O Sujeito e Sua Escrita Através do Sinthoma
Primeiramente gostaria de dizer algumas palavras sobre a importância do presente trabalho para mim. É um trabalho que é fruto dos efeitos do generoso ensino dessa importante figura no cenário psicanalítico, Aurélio Souza, que está aqui nos escutando e nos prestigiando; mas, sobretudo, este trabalho que compartilho com vocês, hoje, testemunha o entusiasmo que se renova a cada texto e seminário lido e, principalmente, testemunha a renovação do meu desejo de acolher o sofrimento
de nossos pacientes.
Acolher o sofrimento alheio a partir de uma posição que para mim é nova, mas que trouxe efeitos que acredito que favorecem a minha sustentação do desejo do analista. Trata-se de uma posição que faz da psicanálise lacaniana uma prática respeitosa, acolhedora e que tolera as manifestações sintomáticas e dificuldades de nossos pacientes, uma vez que pode ser o melhor que o sujeito pode ter naquele momento. Enfim, podemos fazer dela uma prática suave. Mas vejam bem, não confundamos tudo isso o que disse. Conduzir uma análise ou deitar no divã não é, de maneira alguma, algo fácil. Muito ao contrário, todos sabem da dificuldade que é isso!

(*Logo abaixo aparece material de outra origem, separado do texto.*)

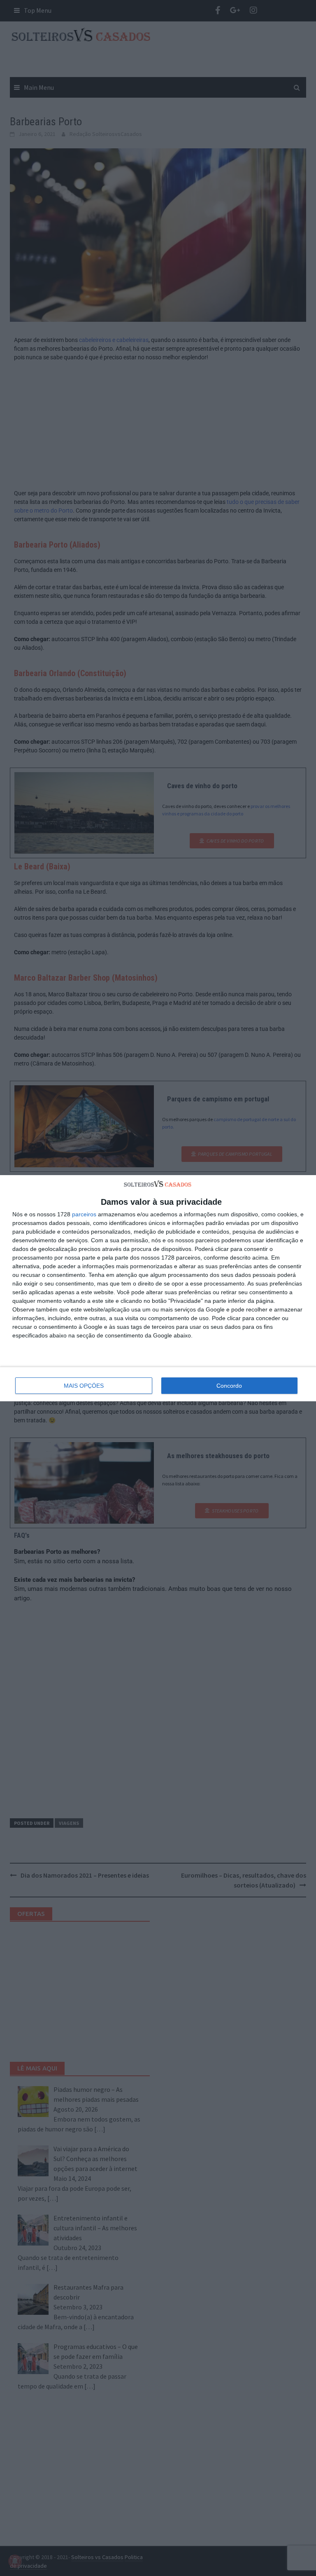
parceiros (84, 1214)
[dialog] (158, 1288)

Para ilustrar o que estou dizendo e marcar a diferença entre a “velha escuta” (porque eu utilizava) e uma “nova escuta” vou contar uma anedota sem mencionar nomes. Certo dia estava lendo, com interesse e entusiasmo, um texto de um psicanalista de renome. Ao descrever um caso, disse que seu paciente, em certa sessão, estava enchendo linguiça e o que dizia era somente para agradá-lo. Fazia associações que não eram associações, mas falas vazias. Neste exato momento simplesmente perdi todo o interesse sobre seu texto. No entanto, quem aqui já não pensou isso de nossos pacientes: “esta sessão não rendeu; o paciente não trouxe nada de novo; só se defendeu e resistiu; etc.”. Confesso que já fiz dessa forma e por isso acho importante compartilhar algumas questões que surgiram a partir do texto citado: o que dava ao suposto psicanalista o direito de supor que o que o seu paciente dizia era uma fala vazia destituída de verdade? A partir do quê, de quais referências, que podia fazer tal afirmação de que seu paciente estava enchendo linguiça?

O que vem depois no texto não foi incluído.